Transcribe every entry exactly, leaving out any pictures.

.....

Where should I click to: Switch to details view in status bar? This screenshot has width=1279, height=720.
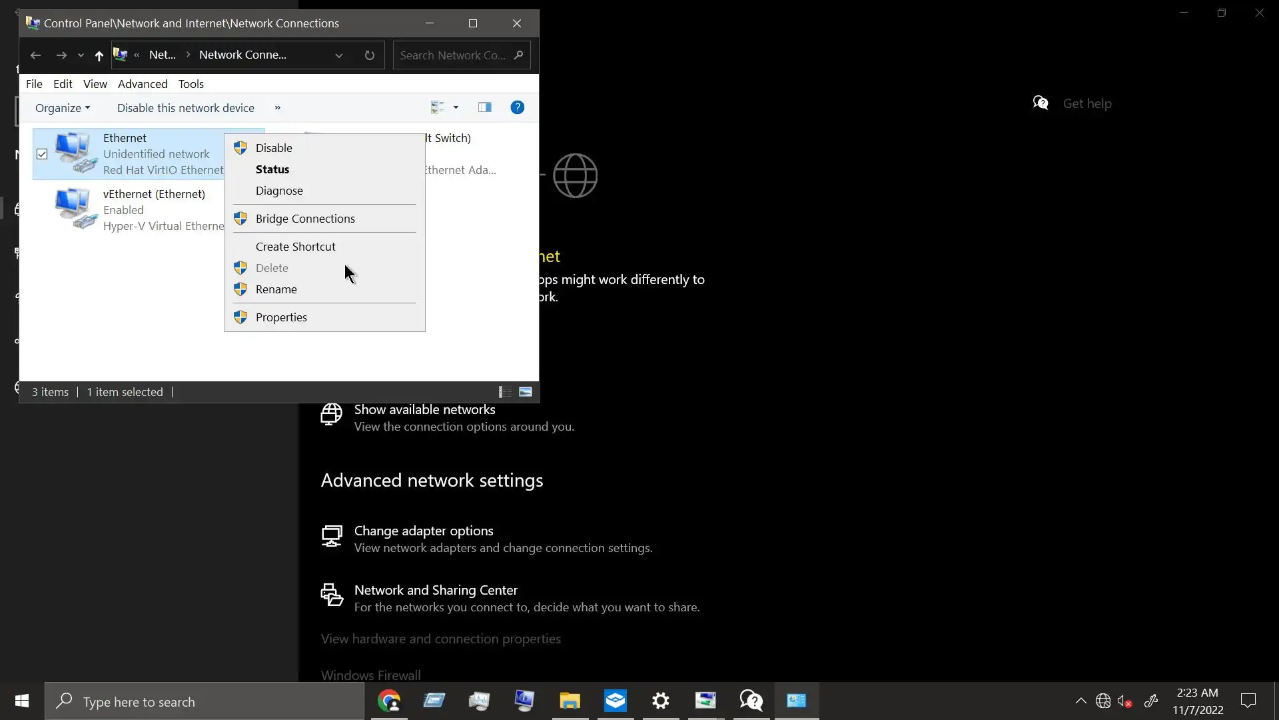coord(505,392)
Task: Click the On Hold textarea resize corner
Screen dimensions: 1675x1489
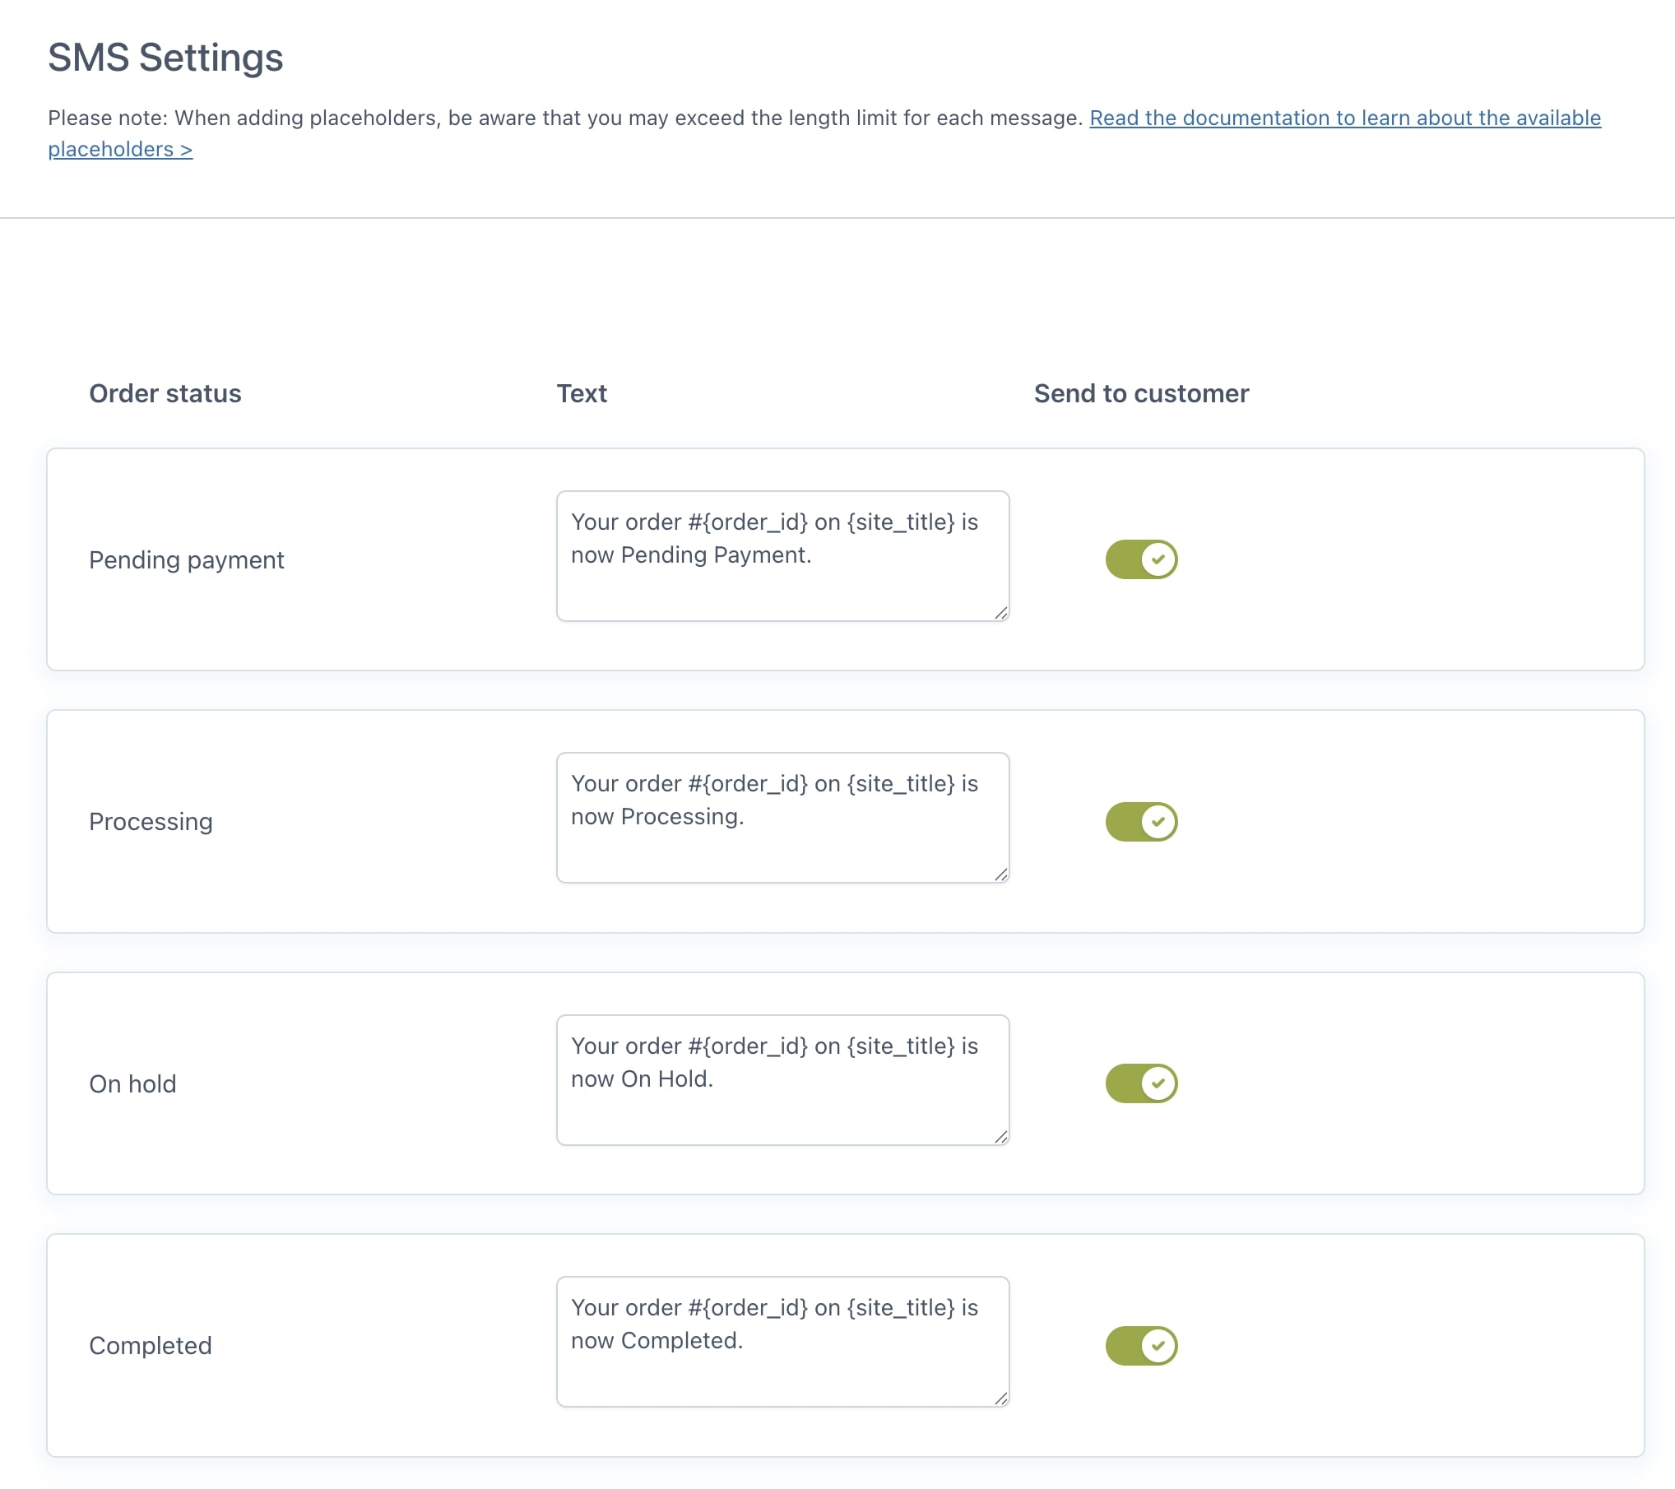Action: 1000,1137
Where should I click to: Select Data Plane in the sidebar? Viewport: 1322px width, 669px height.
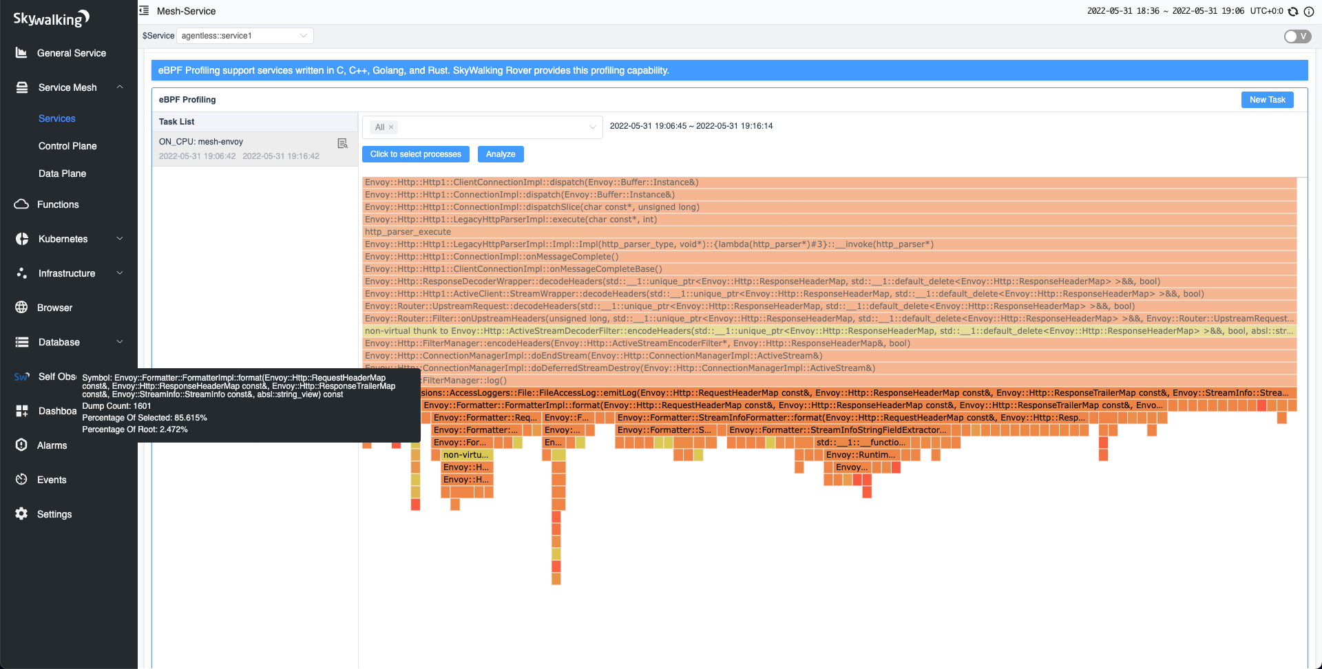point(62,173)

.....

TASK RESULT |
Where should I click to: Switch to details view in status bar? This screenshot has width=1279, height=720.
coord(505,392)
Task: Click the On Hold textarea resize corner
Screen dimensions: 1675x1489
Action: 1000,1137
Where should I click to: Select Data Plane in the sidebar? Viewport: 1322px width, 669px height.
point(62,173)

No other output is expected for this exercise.